On 22 Oct. 2016, at 07:38, bancfc@openmailbox.org wrote:
Summarized question:
Do you recommend allowing Workstation VMs of different security levels to communicate with the same Tor instance? Note that they connect via separate internal networks to the Gateway and have different interfaces & controlports so inter-workstation communication should not be possible.
Single Tor Gateway, Multiple Workstations
Pros: *Same guard node means less chance of picking a malicious one *Single Gateway VM uses less resources
Cons: *Some unforeseen way malicious VM "X" can link activities of or influence traffic of VM "Y" **Maybe sending NEWNYM requests in a timed pattern that changes exit IPs of VM Y's traffic, revealing they are behind the same client? **Maybe eavesdropping on HSes running on VM Y's behalf? **Something else we are not aware of?

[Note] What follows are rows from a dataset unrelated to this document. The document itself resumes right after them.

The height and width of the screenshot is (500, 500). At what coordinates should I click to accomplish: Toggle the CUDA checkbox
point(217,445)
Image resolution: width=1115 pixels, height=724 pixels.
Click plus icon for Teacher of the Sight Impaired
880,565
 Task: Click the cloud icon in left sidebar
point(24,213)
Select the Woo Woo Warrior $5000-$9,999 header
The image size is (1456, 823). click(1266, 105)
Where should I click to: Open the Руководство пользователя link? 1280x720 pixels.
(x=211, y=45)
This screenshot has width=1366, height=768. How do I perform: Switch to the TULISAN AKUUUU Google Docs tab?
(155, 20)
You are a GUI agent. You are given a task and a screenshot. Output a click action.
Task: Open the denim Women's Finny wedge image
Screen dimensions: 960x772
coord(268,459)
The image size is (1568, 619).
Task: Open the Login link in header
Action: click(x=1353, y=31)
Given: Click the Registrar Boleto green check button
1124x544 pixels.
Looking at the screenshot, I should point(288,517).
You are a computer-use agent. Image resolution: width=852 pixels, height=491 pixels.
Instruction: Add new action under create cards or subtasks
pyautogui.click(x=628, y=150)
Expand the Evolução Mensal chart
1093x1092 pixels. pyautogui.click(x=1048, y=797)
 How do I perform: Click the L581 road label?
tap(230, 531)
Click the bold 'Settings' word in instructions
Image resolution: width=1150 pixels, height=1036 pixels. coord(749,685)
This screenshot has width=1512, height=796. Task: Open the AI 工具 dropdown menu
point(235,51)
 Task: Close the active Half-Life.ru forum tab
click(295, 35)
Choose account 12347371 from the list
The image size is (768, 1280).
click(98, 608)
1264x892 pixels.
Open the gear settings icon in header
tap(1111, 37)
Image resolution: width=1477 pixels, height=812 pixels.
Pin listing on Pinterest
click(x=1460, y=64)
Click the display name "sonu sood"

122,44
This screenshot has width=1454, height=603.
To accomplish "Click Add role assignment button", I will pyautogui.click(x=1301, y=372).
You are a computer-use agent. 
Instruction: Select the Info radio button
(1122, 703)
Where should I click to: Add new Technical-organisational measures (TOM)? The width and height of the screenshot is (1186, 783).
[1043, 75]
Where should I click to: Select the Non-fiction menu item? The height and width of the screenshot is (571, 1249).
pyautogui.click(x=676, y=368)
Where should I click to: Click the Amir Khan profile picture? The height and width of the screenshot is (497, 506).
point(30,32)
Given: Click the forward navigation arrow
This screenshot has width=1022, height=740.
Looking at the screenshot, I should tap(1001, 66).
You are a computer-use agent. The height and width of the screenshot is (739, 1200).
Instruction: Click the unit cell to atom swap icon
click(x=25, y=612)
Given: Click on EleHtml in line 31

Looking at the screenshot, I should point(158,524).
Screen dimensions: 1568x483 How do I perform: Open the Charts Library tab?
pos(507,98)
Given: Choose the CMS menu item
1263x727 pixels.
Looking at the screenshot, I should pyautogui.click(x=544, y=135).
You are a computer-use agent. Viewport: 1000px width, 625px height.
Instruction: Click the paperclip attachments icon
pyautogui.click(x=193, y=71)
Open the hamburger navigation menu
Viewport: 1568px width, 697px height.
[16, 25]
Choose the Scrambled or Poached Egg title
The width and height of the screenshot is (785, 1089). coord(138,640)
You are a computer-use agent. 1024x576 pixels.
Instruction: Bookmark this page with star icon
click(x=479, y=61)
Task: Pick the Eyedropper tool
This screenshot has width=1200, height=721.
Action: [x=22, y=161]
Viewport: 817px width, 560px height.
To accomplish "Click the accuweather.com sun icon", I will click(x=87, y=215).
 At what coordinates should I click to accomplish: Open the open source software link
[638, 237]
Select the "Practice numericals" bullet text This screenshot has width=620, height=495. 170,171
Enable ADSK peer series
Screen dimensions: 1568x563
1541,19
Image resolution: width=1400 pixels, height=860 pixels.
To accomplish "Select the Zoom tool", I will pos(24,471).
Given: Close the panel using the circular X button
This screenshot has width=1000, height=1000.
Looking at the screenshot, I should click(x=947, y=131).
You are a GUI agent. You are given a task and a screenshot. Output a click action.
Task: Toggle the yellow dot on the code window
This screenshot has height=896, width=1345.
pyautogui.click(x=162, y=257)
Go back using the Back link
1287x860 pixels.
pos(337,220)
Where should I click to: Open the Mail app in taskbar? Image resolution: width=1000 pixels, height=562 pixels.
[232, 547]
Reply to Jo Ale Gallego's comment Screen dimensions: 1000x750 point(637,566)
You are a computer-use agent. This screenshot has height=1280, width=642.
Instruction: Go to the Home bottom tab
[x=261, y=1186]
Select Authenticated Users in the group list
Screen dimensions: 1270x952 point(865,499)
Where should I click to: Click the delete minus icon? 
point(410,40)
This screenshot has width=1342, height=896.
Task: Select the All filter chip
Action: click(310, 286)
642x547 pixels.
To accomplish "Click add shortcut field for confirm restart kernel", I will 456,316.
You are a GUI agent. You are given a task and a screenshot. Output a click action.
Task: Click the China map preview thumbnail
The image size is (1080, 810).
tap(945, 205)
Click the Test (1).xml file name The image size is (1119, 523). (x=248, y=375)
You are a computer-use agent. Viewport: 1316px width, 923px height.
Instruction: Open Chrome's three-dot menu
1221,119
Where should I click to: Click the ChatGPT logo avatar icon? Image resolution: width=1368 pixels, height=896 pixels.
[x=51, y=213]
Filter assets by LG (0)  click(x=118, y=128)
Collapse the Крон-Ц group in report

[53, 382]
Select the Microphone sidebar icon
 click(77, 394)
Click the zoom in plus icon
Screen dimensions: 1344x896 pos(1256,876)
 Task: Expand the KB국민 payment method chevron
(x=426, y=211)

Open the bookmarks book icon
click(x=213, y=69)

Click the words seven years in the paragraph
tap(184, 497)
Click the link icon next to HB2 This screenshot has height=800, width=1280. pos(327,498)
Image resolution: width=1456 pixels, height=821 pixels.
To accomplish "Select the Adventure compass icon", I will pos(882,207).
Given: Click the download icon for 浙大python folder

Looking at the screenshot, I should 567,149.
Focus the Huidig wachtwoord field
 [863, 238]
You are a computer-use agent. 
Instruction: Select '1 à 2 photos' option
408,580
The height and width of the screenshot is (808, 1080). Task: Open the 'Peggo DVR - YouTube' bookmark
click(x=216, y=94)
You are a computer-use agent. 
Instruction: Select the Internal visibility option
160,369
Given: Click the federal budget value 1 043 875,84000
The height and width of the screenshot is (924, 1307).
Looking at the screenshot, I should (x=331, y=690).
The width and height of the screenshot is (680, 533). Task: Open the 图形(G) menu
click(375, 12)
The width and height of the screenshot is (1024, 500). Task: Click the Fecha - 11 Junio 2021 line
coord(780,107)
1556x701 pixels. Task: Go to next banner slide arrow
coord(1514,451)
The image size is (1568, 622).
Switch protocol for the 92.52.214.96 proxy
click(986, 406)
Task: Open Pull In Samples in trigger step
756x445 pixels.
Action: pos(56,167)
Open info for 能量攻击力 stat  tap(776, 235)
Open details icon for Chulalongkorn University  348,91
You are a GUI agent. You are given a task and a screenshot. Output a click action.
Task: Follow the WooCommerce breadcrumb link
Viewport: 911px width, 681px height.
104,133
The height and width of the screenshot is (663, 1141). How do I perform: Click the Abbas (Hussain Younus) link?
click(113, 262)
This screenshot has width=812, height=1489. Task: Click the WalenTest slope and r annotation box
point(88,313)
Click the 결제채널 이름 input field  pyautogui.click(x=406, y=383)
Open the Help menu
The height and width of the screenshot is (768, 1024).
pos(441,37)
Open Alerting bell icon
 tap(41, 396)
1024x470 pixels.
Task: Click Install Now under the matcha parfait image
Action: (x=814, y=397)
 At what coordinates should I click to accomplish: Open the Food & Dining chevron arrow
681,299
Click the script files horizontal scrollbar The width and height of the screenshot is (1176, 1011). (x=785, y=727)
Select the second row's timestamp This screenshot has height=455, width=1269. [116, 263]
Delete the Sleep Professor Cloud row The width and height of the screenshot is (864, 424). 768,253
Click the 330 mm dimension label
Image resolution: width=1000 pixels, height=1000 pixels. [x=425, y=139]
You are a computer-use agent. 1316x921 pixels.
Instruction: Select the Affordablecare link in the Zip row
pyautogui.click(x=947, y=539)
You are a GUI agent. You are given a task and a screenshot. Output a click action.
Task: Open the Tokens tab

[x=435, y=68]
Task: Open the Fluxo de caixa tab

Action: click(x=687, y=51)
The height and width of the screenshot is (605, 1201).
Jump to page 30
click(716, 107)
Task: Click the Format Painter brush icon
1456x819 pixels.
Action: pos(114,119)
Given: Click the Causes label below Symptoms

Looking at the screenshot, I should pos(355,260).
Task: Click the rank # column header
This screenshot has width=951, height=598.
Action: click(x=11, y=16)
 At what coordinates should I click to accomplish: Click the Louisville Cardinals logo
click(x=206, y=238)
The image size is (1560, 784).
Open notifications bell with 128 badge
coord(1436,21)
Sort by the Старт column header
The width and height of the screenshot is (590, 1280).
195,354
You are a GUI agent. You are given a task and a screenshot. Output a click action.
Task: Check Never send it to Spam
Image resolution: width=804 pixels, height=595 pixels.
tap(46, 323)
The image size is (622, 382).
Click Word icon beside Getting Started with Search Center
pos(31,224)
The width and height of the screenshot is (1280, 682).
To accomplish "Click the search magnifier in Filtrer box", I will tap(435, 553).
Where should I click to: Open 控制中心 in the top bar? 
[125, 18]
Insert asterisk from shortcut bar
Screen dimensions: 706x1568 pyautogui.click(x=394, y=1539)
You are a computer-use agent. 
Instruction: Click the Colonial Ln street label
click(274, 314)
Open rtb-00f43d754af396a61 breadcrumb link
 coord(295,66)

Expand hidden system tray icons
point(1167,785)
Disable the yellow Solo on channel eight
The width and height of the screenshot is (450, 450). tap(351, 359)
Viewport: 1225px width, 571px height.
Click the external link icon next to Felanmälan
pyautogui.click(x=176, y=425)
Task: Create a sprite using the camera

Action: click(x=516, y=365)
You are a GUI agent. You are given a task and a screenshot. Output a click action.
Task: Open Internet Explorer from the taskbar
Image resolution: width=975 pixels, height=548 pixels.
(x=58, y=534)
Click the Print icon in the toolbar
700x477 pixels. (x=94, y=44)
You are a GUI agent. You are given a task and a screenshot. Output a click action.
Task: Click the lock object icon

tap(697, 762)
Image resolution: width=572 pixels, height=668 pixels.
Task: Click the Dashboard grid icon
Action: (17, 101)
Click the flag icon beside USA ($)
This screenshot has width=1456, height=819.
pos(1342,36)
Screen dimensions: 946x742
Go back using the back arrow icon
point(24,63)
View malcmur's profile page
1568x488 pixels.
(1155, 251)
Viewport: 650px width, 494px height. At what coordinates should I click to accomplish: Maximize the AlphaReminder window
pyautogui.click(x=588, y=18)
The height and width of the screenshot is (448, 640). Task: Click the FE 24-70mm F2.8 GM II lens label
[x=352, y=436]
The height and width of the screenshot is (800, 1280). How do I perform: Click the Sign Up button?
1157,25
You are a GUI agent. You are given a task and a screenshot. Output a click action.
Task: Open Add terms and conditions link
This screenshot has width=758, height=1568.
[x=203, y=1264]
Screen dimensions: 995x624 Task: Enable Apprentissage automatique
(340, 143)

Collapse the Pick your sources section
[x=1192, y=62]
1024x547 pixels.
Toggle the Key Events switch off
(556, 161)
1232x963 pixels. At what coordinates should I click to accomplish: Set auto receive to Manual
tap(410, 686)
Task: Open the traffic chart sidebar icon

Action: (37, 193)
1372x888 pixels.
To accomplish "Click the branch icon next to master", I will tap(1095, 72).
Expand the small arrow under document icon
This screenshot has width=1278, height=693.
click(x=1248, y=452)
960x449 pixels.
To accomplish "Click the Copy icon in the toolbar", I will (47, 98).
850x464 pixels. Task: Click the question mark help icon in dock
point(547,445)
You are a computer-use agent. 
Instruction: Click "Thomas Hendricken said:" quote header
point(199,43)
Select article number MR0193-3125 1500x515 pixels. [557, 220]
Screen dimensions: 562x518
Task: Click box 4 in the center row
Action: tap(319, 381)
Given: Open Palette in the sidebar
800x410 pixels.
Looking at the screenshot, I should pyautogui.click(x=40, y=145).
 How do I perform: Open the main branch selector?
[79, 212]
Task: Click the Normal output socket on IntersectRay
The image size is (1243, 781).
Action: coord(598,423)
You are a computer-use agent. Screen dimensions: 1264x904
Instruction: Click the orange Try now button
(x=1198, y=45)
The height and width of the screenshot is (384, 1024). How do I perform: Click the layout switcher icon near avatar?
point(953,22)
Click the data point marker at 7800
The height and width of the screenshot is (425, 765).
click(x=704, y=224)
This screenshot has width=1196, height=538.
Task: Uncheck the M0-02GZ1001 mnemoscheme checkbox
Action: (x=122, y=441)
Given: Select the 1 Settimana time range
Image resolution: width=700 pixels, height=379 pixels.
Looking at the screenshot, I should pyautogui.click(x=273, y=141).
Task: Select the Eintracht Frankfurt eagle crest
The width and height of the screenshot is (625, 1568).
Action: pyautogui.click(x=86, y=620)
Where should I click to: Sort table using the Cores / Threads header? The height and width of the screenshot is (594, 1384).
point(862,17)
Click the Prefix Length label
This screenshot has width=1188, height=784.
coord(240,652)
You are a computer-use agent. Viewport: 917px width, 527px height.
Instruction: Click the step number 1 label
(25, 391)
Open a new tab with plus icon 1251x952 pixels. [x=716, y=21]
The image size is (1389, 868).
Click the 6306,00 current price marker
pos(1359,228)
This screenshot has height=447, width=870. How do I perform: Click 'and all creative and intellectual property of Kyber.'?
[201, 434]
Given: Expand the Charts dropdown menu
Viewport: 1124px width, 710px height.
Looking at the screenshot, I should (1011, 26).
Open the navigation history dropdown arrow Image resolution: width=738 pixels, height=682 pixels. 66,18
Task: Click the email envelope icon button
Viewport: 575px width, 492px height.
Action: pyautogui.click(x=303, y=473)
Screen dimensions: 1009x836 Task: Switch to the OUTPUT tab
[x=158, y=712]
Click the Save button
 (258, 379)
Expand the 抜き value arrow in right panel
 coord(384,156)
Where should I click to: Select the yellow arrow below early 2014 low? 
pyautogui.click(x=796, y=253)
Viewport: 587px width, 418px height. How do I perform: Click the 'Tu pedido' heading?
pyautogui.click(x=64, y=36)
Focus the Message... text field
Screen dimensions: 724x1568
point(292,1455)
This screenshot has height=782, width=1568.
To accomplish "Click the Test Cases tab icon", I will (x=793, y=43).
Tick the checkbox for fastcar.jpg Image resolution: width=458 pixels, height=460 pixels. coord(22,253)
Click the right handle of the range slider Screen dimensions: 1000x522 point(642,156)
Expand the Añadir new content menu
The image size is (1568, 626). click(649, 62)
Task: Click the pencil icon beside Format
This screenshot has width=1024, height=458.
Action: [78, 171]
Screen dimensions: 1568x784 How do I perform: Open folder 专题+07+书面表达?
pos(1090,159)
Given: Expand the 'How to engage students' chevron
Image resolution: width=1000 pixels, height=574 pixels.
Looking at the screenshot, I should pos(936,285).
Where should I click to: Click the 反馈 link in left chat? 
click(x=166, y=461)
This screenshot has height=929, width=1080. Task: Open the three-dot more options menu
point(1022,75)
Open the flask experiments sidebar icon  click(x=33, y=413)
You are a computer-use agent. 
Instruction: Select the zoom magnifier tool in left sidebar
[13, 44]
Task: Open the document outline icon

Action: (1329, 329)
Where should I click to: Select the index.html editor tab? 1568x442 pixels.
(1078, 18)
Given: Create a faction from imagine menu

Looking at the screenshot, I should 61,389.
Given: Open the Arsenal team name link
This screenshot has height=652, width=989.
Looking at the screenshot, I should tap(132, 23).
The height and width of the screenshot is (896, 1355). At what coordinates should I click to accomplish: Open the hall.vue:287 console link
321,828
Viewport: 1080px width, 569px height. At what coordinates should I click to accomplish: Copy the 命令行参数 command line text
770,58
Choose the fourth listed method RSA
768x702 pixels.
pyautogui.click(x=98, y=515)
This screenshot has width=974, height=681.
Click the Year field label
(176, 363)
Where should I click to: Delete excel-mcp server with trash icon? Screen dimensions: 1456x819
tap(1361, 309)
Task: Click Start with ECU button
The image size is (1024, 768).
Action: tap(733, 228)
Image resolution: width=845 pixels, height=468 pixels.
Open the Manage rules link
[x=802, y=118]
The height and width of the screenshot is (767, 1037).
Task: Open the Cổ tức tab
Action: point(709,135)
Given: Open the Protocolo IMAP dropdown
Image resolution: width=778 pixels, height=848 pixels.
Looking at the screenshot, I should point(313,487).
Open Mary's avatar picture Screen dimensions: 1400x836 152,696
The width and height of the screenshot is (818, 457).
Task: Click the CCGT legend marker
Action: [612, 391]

* Caching of DNS, HS descriptors, preemptive circuits, etc. * VMs can leak other VM's guards and even entire circuits * easily without a control port filter * perhaps some discovery attacks even with a filter
Multi-Tor Gateways mapped 1:1 to Workstation VMs
Pros: *Conceptually simple. Uses a different Tor instance so no need to worry about all these questions.
Cons: *Uses a different entry guard which can increase chance of running into a malicious relay that can deanonymize some of the traffic.
- Uses extra resources (though not much as a Tor Gateway can run with as little as 192MB RAM)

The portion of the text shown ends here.